In 2017, some 40 years later, I again auditioned for a role in The Music Man and when the director handed me the script to read for a part, my right hand began to tremor uncontrollably. The director noticed and said, "Gary, are you nervous?” I responded, “No, I've been doing theater for more than 40 years.” I saw my general practitioner and was diagnosed with essential tremor. Wrong, I said. I did my own research and my tremor is a resting tremor, it appears to be Parkinson's. Off I marched to a local neurologist who watched my gait and then took a DaTscan to confirm his clinical observations.

I then sought out the experts at The University of Florida Normal Fixel Institute, a Parkinson’s Foundation Center of Excellence, for treatment of my PD. Medication soon followed after trying all types of alternative approaches, including medical marijuana and acupuncture. Nothing helped.

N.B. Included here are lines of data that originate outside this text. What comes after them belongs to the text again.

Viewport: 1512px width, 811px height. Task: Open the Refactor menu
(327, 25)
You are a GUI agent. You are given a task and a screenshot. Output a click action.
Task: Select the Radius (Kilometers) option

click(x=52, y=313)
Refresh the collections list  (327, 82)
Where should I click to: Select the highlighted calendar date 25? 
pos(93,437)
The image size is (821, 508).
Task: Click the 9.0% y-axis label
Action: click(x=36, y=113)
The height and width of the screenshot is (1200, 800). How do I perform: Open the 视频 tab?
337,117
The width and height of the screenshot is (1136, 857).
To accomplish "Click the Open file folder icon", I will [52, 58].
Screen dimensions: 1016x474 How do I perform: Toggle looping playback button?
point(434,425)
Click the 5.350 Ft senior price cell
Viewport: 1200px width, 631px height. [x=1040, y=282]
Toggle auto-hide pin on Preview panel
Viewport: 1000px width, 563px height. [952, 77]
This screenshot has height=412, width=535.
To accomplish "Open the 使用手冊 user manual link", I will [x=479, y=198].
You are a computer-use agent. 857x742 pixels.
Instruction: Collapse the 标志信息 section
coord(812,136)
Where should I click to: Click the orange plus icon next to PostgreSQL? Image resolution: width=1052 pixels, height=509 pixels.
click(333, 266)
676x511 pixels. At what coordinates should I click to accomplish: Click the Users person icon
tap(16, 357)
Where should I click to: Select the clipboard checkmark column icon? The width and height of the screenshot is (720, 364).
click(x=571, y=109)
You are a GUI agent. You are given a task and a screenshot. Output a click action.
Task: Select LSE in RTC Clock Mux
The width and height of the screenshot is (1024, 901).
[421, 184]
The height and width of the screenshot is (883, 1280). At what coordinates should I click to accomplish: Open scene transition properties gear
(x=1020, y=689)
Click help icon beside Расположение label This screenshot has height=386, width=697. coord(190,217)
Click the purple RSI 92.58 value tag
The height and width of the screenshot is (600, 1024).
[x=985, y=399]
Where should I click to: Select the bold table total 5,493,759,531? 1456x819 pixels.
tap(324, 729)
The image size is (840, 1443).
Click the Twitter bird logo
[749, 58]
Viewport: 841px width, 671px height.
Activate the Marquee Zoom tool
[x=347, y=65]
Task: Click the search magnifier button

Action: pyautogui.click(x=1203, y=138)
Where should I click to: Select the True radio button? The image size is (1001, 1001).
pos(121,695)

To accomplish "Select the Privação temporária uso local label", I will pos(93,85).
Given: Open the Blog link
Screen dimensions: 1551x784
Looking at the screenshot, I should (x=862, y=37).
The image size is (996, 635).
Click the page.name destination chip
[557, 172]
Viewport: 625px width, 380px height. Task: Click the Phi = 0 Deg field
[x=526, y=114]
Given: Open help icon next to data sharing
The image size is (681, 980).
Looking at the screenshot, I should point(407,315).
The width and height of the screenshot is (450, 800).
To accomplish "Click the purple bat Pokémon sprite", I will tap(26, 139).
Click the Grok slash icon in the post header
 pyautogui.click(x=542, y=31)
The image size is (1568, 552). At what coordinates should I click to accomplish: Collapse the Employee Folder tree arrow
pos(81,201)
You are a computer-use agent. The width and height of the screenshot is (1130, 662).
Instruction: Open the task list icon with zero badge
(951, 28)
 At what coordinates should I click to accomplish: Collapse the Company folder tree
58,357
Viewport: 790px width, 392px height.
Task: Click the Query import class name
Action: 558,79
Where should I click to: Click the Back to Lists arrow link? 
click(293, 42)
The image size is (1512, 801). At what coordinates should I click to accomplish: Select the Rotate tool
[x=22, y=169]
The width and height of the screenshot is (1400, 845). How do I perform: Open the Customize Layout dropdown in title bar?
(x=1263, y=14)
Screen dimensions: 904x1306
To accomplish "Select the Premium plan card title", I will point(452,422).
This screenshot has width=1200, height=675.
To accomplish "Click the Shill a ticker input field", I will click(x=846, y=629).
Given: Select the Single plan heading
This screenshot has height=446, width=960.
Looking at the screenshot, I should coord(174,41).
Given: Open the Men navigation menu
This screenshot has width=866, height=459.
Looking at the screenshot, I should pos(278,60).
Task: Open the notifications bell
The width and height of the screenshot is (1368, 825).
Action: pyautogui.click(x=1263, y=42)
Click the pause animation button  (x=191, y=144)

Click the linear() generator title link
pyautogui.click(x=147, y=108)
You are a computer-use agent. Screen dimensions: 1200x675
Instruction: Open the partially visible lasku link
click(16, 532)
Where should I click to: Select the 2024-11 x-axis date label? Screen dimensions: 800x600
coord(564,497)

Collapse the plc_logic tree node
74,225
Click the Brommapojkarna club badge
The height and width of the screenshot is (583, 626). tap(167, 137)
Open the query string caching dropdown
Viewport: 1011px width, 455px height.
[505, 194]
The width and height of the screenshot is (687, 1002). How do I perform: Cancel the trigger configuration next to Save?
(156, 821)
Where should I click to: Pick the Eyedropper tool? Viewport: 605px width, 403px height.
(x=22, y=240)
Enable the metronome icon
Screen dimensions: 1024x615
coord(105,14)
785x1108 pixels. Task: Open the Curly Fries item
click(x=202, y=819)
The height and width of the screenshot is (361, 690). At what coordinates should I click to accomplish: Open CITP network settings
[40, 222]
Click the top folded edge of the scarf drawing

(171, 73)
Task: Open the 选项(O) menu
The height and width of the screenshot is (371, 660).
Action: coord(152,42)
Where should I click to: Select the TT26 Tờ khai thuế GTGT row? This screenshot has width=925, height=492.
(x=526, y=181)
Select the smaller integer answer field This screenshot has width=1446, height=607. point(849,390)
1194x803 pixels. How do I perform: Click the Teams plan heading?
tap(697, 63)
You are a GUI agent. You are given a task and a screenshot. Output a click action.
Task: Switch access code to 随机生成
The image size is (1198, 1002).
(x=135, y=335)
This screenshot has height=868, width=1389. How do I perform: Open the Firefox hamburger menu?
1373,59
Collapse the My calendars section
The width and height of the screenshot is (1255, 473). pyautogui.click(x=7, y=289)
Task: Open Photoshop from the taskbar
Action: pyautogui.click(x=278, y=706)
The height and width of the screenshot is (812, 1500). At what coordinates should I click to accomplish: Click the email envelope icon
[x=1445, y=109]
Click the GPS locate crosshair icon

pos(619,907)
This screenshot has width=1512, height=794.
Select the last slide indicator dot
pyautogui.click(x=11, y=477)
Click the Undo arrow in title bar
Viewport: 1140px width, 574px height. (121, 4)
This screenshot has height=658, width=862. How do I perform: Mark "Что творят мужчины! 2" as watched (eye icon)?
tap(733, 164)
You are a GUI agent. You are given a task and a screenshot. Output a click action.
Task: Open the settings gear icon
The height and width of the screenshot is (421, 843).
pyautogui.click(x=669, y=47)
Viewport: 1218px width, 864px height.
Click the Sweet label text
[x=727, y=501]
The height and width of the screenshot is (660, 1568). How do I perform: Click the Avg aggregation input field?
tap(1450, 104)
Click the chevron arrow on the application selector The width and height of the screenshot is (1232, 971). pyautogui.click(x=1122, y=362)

I was told that one of the reasons I did not have symptoms until I was already 76 was because I was a daily exerciser for more than 25 years. Yes, I was an Olympic style racewalker on weekends during my 40's and 50's. Walking 5K, 10K, half marathons and training for these races, I was delaying the symptoms of PD, without knowing it.

After learning that exercise was the most important component of delaying the disease, I continued partaking of exercise. I have always played golf, but that is not aerobic. Since diagnosis, I enrolled in a Rock Steady Boxing program, daily treadmill work in my local gym, and soon I will begin the LSVT Big program for PD physical therapy.

Yes, now six years post diagnosis, I have learned that I was always predestined to get PD. Through a genetic test I learned that I have the gene mutation known as LRRK2! Which means that since I am an Ashkinazi Jew, I have a much greater chance of getting PD because of where my ancestors settled in Eastern Europe, now called Romania.

I am now 82, a senior citizen living in a Central Florida "Over 55" community surrounded by hundreds of thousands of people, with a large percentage of them having PD and not knowing or understanding it.

Enter the Parkinson’s Foundation Ambassador program. In 2022, at the age of 81, I began the ambassador training program. I soon learned that my skills as an actor and my profession as a Federal Mediator for the U.S. Court of Appeals could easily be transferred to educating people throughout Central Florida about Parkinson's. Thus far I have presented at numerous public events, fostering "Knowledge is Power" when dealing with PD.

The Parkinson’s Foundation well-documented fact sheets and numerous books and periodicals and website allow me to present the Foundation’s message. It is one which resonates with our senior communities and is well received. The feedback is undeniably personal because everyone with PD gets it! We are all the same because we all have PD, but we are all different because we all have PD. That is my message.